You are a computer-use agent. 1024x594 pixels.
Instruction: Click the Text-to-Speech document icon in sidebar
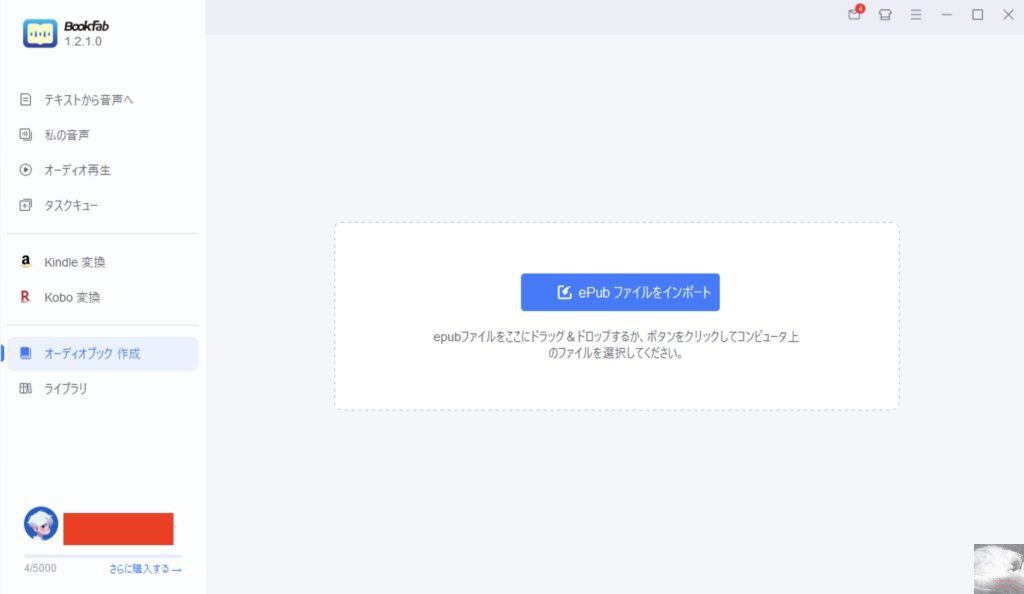(x=26, y=100)
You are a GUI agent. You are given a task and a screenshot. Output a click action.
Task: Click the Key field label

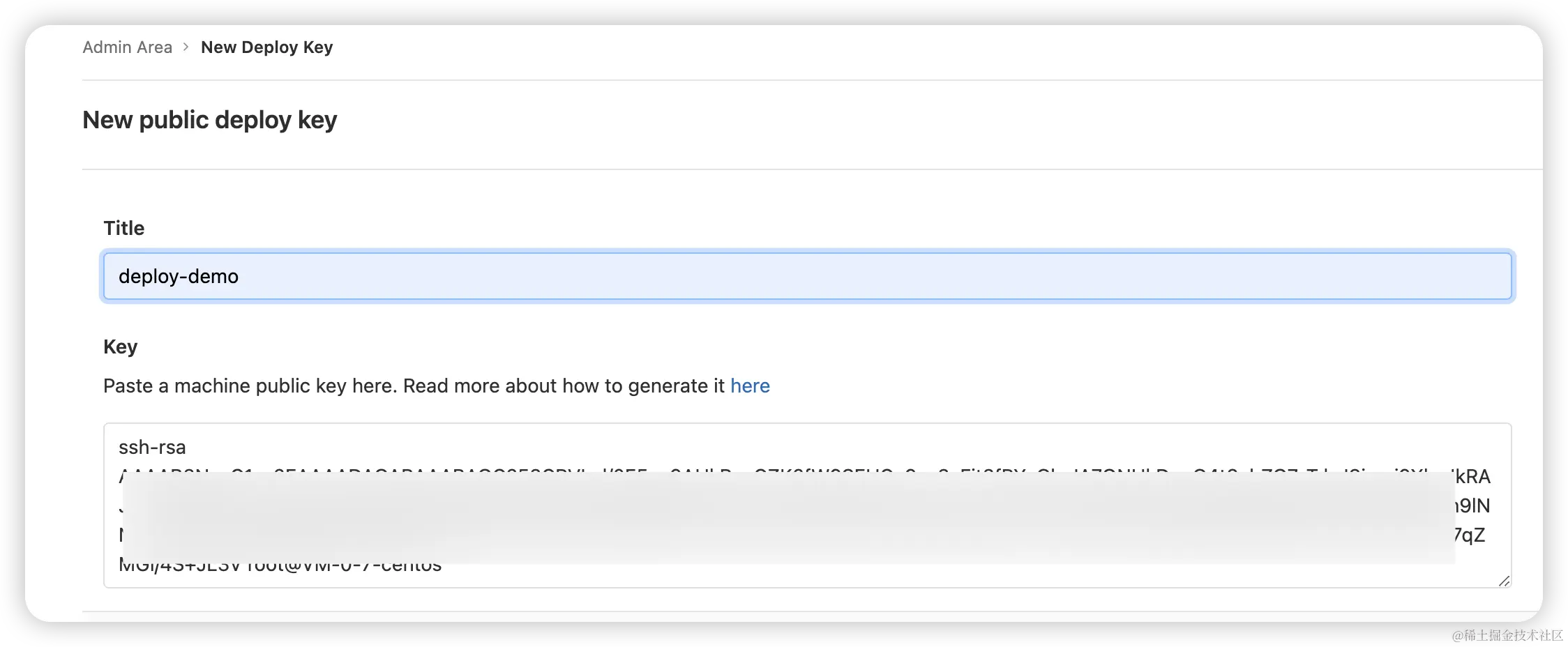tap(120, 347)
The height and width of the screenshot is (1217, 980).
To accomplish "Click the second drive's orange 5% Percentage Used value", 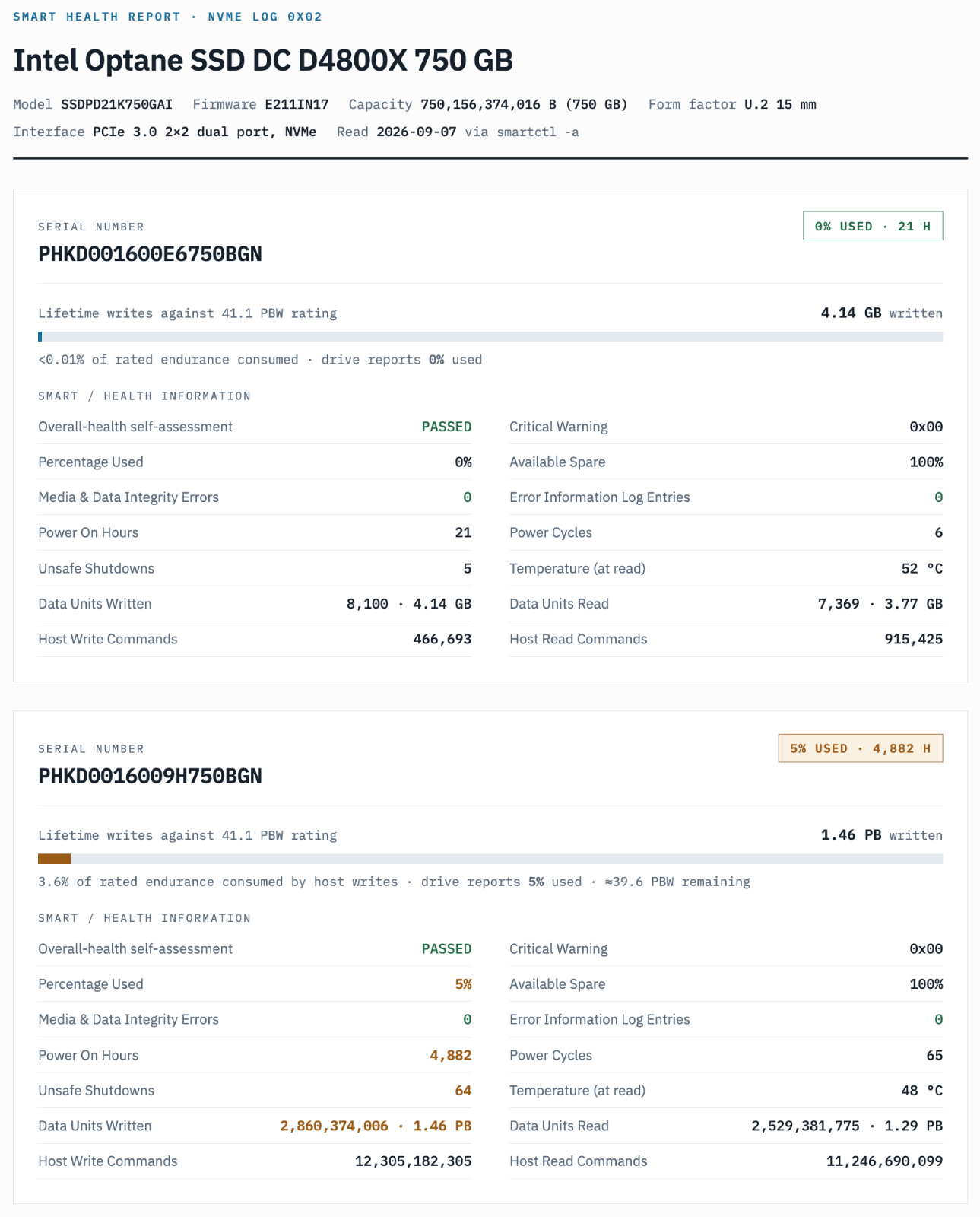I will point(463,984).
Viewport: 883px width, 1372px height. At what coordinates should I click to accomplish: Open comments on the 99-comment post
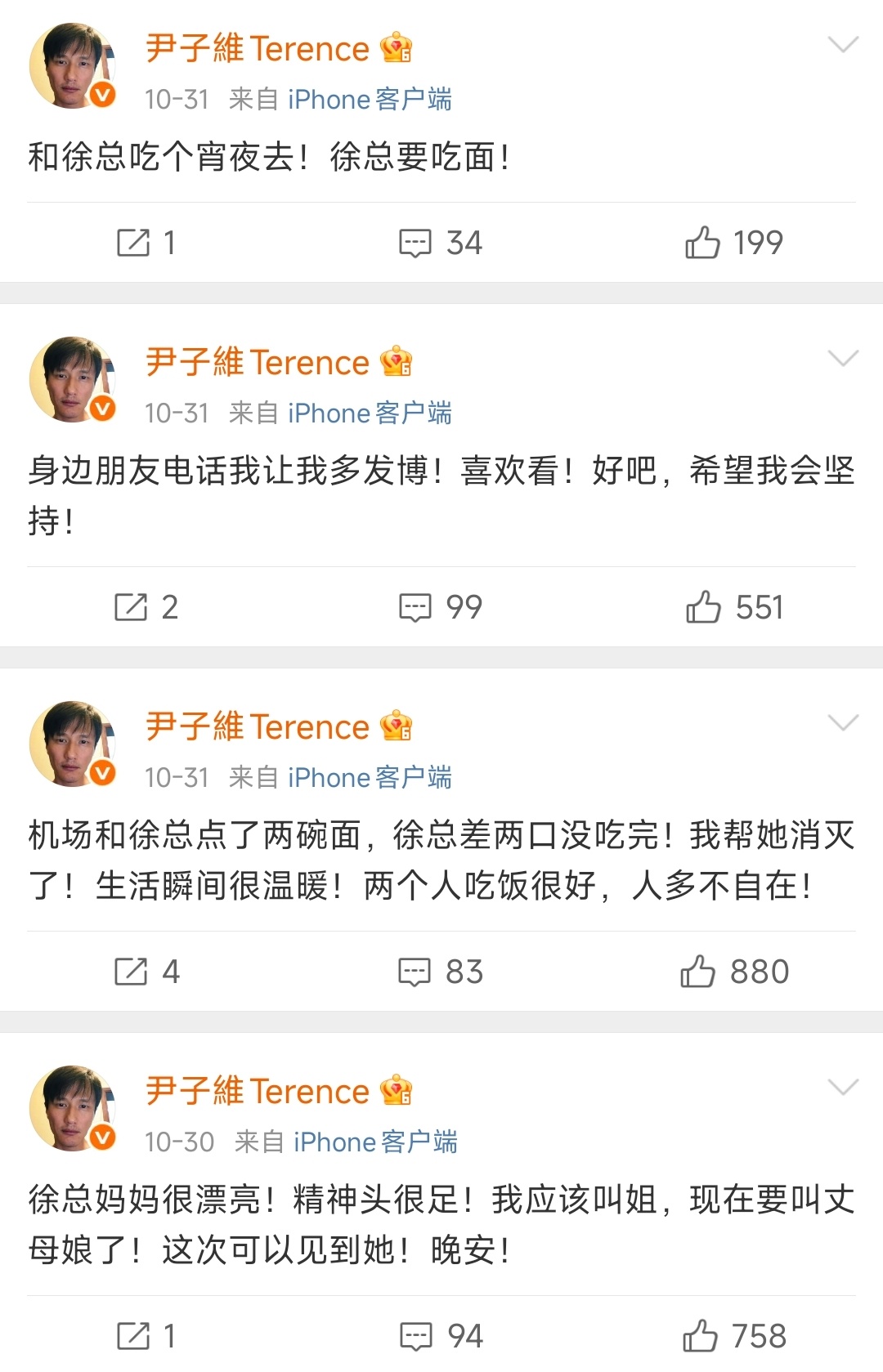tap(415, 607)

************

Beginning with the line that contains "Viewport: 883px width, 1372px", reproduce every line through the end of the records above exactly, leaving pictures out.

Viewport: 883px width, 1372px height. At what coordinates should I click to accomplish: Open comments on the 99-comment post
tap(415, 607)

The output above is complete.